«Não viva para que a sua presença seja notada, mas para que a sua falta seja sentida». Bob Marley
Existem heróis épicos. Heróis corajosos. Existem também heróis empáticos, amados, temidos, respeitados. Heróis eloquentes. Existem heróis perfeitos. Heróis sedutores. E depois existe o Rafa.
Rafa é um herói difícil de definir e que nunca será consensual. Apesar de impressionantes números de jogos, golos e assistências em oito épocas de Benfica, foi talvez o jogador que mais dividiu a crítica e a opinião dos adeptos. Herói? Entre o sim e o não, uma série infindável de explicações «sim, mas…» ou «não, embora…». Um copo que nunca esteve nem cheio, nem vazio, nem meio cheio nem meio vazio.
Talvez a personalidade de Rafa tenha contribuído muito para a divisão de opiniões. Um «feitio especial », resume quem com ele priva. Não é fácil arrancar-lhe uma emoção. Quase inexpressivo. Tão fechado sobre si que, confesso, está no topo da lista de pessoas que gostaria de entrevistar. Para mais, as poucas intervenções públicas de Rafa podem ser medidas entre o lugar comum ou a total inépcia de comunicação. Quem é, afinal, Rafael Alexandre Fernandes Ferreira da Silva, que amanhã faz 31 anos?
Muitas vezes é no momento da separação que conseguimos avaliar a importância que alguém tem na nossa vida. Os adeptos fizeram essa avaliação no jogo com o Arouca, o último de Rafa na Luz. Foi um tributo bonito. Perfeito. Até na forma como Rafa declinou marcar duas grandes penalidades — não precisava de favores, mesmo que muito bem intencionados — e se guardou para dois soberbos golos e uma assistência. E a reação e carinho manifestado por quem vive e trabalha diariamente com Rafa diz-me muito do que eu preciso de saber.
Finalmente, no último jogo em casa, Rafa num pleno momento de metamorfose. O momento em que deixou de ser um patinho-feio e se assumiu no esplendor do cisne. Ou, noutra perspetiva, o momento em que, em uníssono, os adeptos percebem a clara diferença entre feitio e caráter.
Despedida bonita também a de Taremi. No último jogo no Dragão marcou, no último suspiro do jogo, um golo que valeu uma vitória. E chorou. E fez chorar. Um percurso bonito no futebol português e, em especial, no FC Porto. Muitas vezes um anti-herói. Caricaturado, até no Irão, como o jogador que se atira para a piscina… Mas os heróis também pecam, porque antes de heróis são humanos.

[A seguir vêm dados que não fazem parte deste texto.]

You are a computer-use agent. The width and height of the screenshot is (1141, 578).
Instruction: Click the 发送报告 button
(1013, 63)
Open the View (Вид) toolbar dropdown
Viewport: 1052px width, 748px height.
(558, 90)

Só tenho guardado os golos que marca, o muito que trabalha e a coragem cívica que revela de levantar a voz contra o regime do Irão. A voz que condenou a morte por espancamento da jovem curda iraniana Mahsa Amini. A voz que se levantou após a condenação à morte de dois jovens por enforcamento. «A justiça não se faz com uma corda», escreveu. Bravo. Boa sorte no Inter.

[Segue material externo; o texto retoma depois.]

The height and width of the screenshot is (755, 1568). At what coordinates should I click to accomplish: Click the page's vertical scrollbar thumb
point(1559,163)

Deixei para o fim a parte mais difícil desta crónica. Por mais voltas que dê à cabeça, não me sai nada que seja digno da homenagem que gostava de prestar ao Fernando Emílio, de quem fui companheiro de profissão e de A BOLA. O Senhor Ciclismo. Terei sempre gravada a voz de trovão com que anunciava a sua chegada à redação, com carregado sotaque alentejano e uma piada de caserna que sempre nos fazia rir e punha bem dispostos. Em termos profissionais, a lição aos jovens jornalistas: uma coisa é ter sucesso, outra é ser sucesso. E há coisas que só o tempo acrescenta. E que o talento não basta. Quando conservado em barril de humanismo, paixão e esforço, o tempo se encarregará de transformar esse talento em bom vinho. Reserva, meu caro Fernando Emílio. E, claro, alentejano. Um brinde.